A pandemia por covid-19 tem colocado complexos desafios às instituições governamentais e de saúde em todo o mundo. Para além da dificuldade em controlar a disseminação da infeção, as instituições têm de encetar um processo de comunicação de saúde particularmente difícil de gerir, por causa do elevado grau de incerteza associado à informação de que dispõem, do aumento da desinformação resultante de um ambiente mediático pulverizado (e, muitas vezes, sem mediador) e da resistência de alguns grupos da sociedade em aderir às medidas preventivas recomendadas. A vacinação surge, pois, como um tema que alimenta posições extremas — desde a ânsia pela sua disponibilidade (que potencia tentativas ilícitas de obtenção da vacina) até à sua recusa intransigente (baseada em teorias sem fundamentação médico-científica). Neste enquadramento, pretendemos avaliar a forma como as fontes oficiais — as principais instituições governamentais e de saúde portuguesas — comunicam com os seus públicos em ambiente digital, nomeadamente através dos websites e das redes sociais online. Para isso, foram recolhidos os conteúdos sobre vacinação publicados em cinco sites e quatro páginas nas redes utilizadas pelas fontes analisadas, no período compreendido entre o anúncio da autorização da primeira vacina e o arranque da administração da segunda dose aos profissionais de saúde. O material em estudo foi examinado através de técnicas de análise de conteúdo.

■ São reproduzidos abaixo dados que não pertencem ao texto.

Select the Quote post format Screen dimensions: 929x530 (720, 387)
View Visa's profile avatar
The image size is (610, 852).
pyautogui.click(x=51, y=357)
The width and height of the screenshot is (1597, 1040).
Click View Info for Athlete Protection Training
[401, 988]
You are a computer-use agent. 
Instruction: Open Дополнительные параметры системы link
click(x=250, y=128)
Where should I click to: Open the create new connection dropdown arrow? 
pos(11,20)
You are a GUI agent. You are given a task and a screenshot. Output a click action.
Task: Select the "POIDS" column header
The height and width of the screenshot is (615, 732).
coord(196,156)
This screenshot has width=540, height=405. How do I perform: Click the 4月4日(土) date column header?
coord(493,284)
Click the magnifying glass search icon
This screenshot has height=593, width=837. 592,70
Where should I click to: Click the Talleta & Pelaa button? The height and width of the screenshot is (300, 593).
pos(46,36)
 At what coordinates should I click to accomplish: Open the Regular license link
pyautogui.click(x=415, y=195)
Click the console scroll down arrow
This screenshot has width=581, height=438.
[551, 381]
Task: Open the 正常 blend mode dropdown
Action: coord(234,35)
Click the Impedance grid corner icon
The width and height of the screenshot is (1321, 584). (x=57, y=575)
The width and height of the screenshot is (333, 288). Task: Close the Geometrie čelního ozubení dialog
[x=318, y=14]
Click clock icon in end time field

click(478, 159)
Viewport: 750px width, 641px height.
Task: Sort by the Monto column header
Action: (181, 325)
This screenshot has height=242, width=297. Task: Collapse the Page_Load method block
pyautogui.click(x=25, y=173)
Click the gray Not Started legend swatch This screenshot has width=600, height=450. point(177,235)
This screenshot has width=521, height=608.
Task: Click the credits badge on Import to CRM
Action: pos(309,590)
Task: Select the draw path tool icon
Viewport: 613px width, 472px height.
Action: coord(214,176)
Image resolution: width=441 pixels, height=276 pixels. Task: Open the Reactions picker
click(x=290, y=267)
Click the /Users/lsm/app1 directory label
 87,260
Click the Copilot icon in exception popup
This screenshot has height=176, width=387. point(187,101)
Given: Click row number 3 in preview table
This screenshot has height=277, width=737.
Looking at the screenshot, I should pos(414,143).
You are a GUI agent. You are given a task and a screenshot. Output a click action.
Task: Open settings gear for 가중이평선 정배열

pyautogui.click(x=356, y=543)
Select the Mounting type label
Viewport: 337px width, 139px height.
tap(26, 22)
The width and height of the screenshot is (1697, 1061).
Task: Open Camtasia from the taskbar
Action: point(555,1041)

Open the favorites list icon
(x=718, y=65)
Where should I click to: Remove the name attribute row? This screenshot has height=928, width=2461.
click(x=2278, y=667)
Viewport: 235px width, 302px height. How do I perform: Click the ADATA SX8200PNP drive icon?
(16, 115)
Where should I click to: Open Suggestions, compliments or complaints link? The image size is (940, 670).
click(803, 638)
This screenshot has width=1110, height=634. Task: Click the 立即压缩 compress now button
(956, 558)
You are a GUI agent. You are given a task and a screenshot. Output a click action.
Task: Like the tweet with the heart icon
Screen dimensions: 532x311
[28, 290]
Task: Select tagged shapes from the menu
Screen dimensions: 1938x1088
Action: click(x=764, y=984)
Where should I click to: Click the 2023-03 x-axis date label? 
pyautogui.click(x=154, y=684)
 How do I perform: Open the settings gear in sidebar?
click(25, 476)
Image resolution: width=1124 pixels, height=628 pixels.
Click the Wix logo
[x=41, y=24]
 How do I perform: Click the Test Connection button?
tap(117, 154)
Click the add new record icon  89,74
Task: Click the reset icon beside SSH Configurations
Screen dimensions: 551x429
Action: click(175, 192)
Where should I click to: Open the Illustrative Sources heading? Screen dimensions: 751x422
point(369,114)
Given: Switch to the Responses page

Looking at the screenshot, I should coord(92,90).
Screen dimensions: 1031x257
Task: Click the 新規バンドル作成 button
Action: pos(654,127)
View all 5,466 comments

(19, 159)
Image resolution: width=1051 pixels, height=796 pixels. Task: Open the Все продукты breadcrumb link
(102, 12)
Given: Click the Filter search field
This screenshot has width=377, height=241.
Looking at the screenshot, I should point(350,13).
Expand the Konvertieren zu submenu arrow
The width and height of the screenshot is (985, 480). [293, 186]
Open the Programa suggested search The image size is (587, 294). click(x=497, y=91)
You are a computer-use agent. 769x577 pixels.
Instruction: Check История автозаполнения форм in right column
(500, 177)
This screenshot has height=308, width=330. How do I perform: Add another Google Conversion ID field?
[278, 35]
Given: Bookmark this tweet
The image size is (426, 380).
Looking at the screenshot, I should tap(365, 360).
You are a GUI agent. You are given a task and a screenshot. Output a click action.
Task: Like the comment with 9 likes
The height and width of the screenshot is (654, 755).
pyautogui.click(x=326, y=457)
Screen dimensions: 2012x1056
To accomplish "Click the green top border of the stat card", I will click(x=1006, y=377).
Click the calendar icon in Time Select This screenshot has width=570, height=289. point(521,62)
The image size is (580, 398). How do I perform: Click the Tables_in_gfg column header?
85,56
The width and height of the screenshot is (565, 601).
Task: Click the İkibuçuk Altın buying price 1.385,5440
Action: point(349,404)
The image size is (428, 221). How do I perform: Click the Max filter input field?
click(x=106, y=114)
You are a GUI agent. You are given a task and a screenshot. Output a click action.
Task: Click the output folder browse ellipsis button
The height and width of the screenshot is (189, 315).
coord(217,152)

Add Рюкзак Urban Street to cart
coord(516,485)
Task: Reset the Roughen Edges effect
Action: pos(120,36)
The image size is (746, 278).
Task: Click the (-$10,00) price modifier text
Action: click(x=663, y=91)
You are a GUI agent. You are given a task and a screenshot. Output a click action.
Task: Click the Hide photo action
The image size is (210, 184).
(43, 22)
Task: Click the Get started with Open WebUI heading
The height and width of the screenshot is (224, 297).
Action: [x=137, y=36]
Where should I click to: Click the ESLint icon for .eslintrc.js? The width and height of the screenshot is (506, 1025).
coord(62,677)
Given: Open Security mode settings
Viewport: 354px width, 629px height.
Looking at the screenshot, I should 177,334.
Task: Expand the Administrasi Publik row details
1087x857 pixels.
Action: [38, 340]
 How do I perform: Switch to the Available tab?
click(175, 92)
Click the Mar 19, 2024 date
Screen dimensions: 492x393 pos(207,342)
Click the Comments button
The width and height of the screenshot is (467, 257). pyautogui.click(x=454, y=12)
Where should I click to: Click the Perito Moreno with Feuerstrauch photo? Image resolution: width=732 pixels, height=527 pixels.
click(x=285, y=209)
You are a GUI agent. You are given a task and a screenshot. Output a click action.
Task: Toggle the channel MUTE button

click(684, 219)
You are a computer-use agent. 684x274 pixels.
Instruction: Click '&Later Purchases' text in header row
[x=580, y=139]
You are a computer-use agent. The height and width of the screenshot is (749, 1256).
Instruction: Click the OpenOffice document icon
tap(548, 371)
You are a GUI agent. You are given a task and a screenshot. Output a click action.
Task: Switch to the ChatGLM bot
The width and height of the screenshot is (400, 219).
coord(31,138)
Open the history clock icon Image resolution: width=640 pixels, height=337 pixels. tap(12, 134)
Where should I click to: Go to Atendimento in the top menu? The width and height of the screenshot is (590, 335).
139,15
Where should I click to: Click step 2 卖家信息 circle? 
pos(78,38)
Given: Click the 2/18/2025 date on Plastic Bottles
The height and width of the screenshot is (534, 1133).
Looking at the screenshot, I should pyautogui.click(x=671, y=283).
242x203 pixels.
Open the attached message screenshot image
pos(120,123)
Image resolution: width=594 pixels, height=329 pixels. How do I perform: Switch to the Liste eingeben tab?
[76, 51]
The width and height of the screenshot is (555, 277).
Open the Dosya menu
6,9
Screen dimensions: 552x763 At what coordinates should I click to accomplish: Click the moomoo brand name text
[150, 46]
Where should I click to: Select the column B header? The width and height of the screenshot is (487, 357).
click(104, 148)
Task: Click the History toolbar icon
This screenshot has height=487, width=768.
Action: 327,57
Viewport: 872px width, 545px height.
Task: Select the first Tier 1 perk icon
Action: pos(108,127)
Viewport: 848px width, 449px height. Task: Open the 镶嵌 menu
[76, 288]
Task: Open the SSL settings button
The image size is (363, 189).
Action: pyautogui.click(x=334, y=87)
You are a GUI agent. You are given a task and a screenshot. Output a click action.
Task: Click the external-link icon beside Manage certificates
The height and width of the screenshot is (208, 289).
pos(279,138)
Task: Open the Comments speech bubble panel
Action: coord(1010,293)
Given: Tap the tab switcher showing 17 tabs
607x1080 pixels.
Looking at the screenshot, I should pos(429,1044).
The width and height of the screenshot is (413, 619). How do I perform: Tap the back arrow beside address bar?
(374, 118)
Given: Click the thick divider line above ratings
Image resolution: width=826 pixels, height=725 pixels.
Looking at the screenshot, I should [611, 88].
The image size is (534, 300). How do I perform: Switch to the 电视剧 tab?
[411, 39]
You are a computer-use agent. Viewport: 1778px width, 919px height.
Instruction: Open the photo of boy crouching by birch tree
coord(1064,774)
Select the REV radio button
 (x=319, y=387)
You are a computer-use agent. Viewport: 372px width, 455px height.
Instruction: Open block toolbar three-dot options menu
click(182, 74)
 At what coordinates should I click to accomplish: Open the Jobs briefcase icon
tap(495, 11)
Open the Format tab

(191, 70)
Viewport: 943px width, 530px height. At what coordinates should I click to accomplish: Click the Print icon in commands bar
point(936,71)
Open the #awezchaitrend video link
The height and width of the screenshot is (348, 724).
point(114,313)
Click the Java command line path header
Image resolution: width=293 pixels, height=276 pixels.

Os resultados revelaram que as principais fontes oficiais portuguesas chamam a si o protagonismo em torno da vacinação contra a covid-19, que declinam em três temas fundamentais — administração, definição de grupos prioritários e abordagens genéricas, através de conteúdos com um enquadramento maioritariamente informativo. Atendendo a que a comunicação de saúde tem como objetivos envolver, capacitar e influenciar os indivíduos, concluímos que as fontes oficiais promoveram formas de comunicação conservadoras, perdendo potencialmente a oportunidade de fomentar uma comunicação em ambiente digital mais pedagógica e personalizada.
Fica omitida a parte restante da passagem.